Task details:
Report every line below that carries the word "icon".

Provided entries:
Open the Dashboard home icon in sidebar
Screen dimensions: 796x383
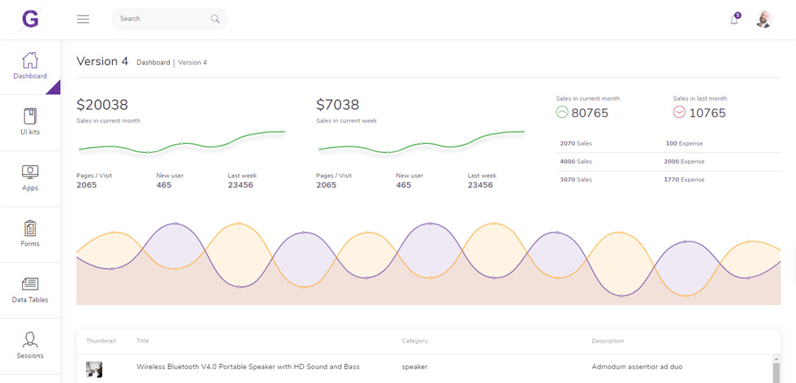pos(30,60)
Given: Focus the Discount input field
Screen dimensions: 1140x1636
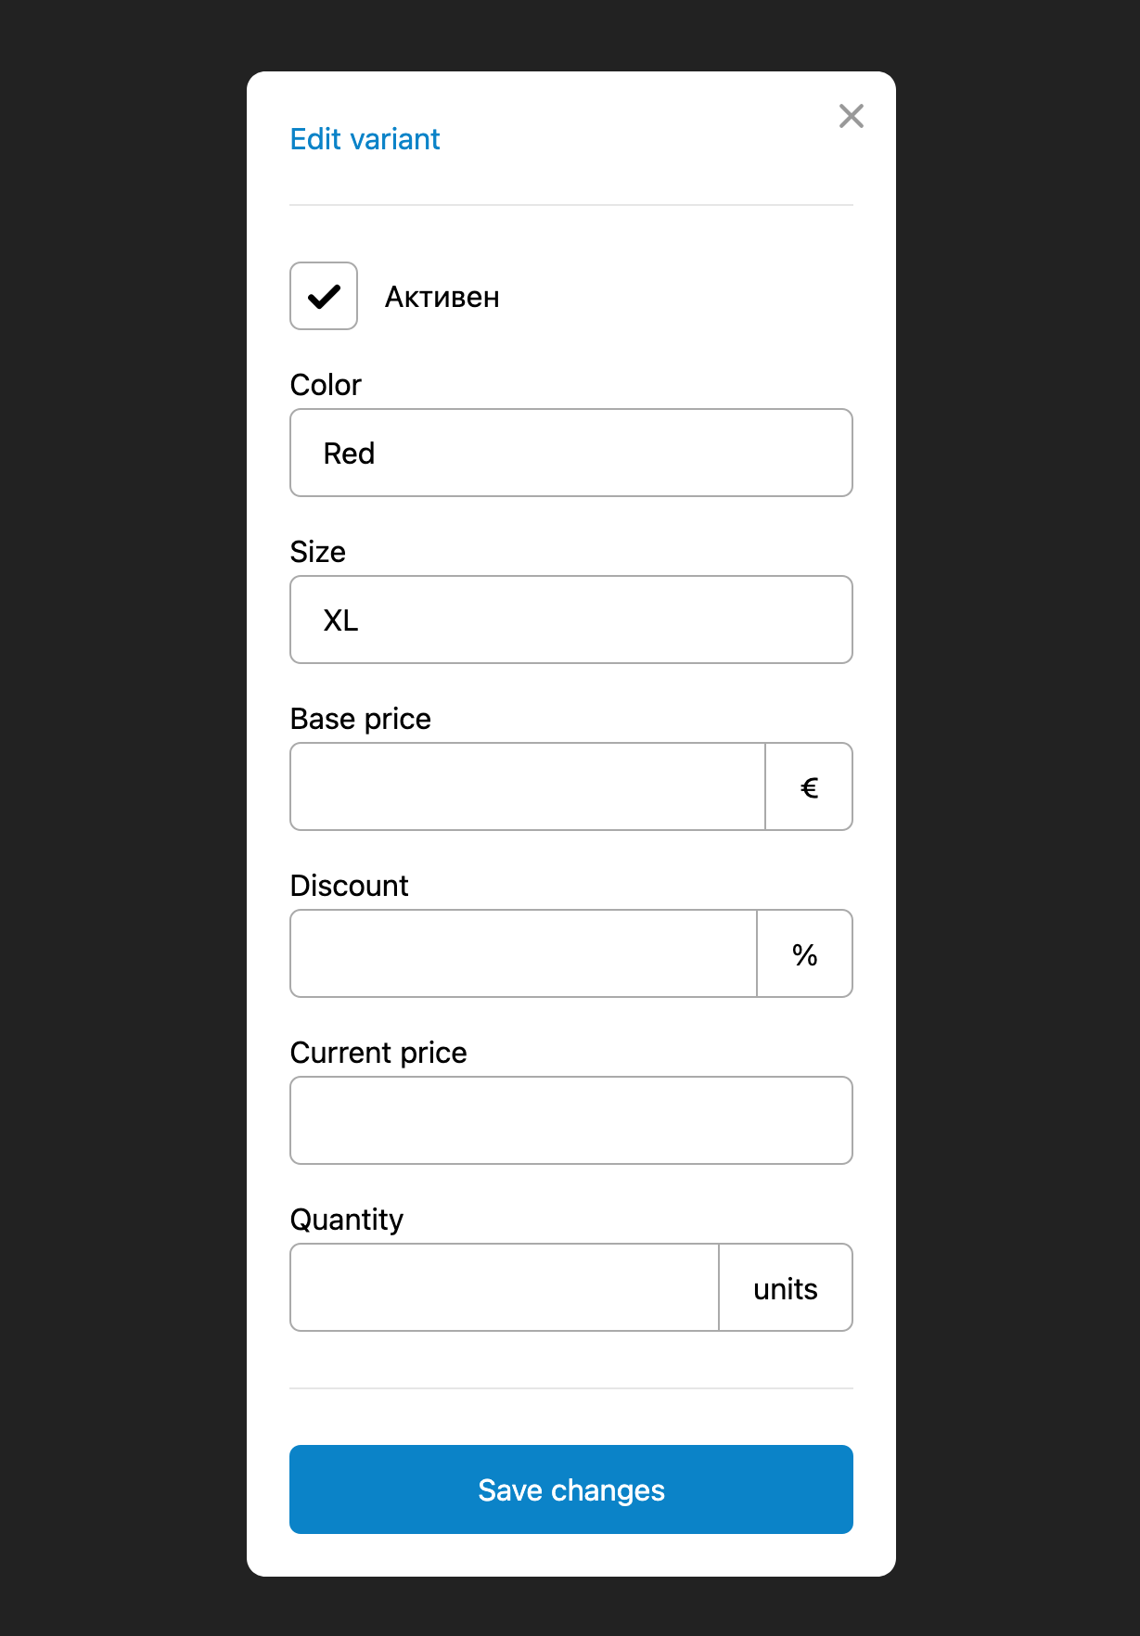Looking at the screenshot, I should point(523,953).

==

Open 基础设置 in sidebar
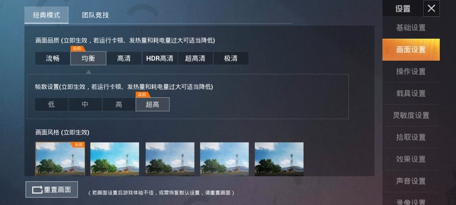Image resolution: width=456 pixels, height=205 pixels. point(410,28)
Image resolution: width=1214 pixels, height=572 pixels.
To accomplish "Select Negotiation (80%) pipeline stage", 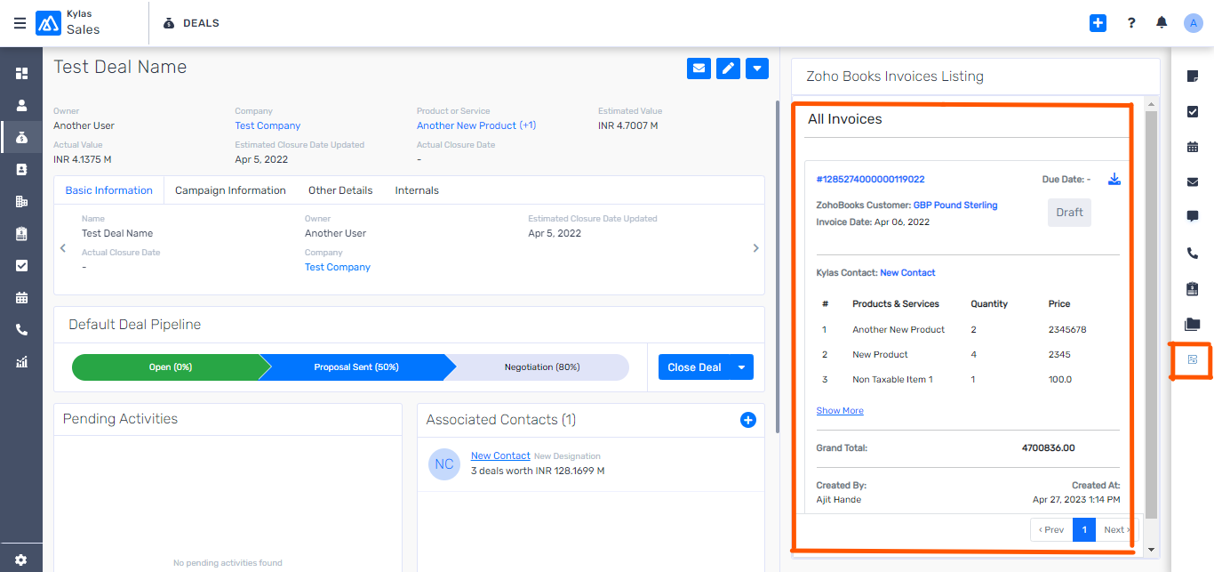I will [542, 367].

* * *

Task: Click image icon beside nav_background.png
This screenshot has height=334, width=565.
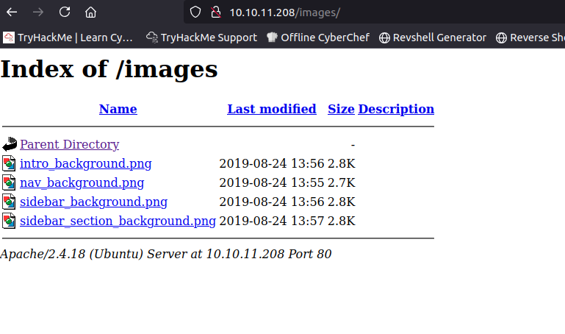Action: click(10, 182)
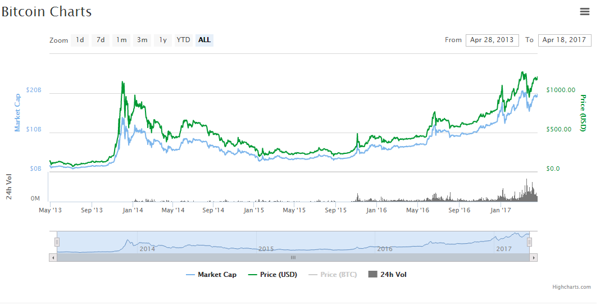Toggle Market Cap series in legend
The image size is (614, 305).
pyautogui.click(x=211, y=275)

Solution below:
Open the Dashboard home icon in sidebar
Task: Click image icon beside nav_background.png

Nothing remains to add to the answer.